- What is needed
Copy every entry below exactly, and keep out the pictures.

- Task material
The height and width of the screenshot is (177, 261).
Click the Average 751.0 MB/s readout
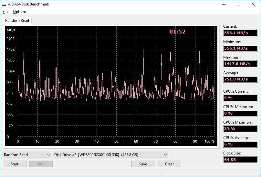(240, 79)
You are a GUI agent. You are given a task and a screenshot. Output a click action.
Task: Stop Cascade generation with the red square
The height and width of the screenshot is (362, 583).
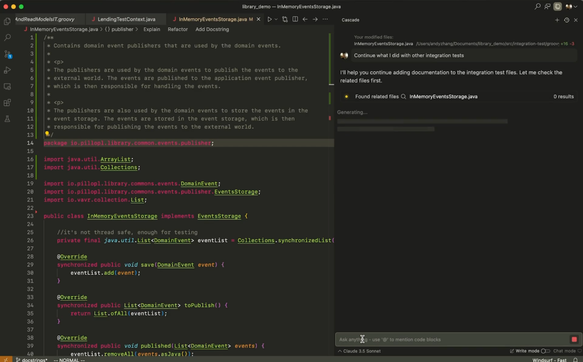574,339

- Response to the exercise
The height and width of the screenshot is (177, 261).
Click the Average 751.0 MB/s readout
(240, 79)
You are a GUI agent. You are given a task and a screenshot. Output a click action.
Task: Stop Cascade generation with the red square
The height and width of the screenshot is (362, 583).
574,339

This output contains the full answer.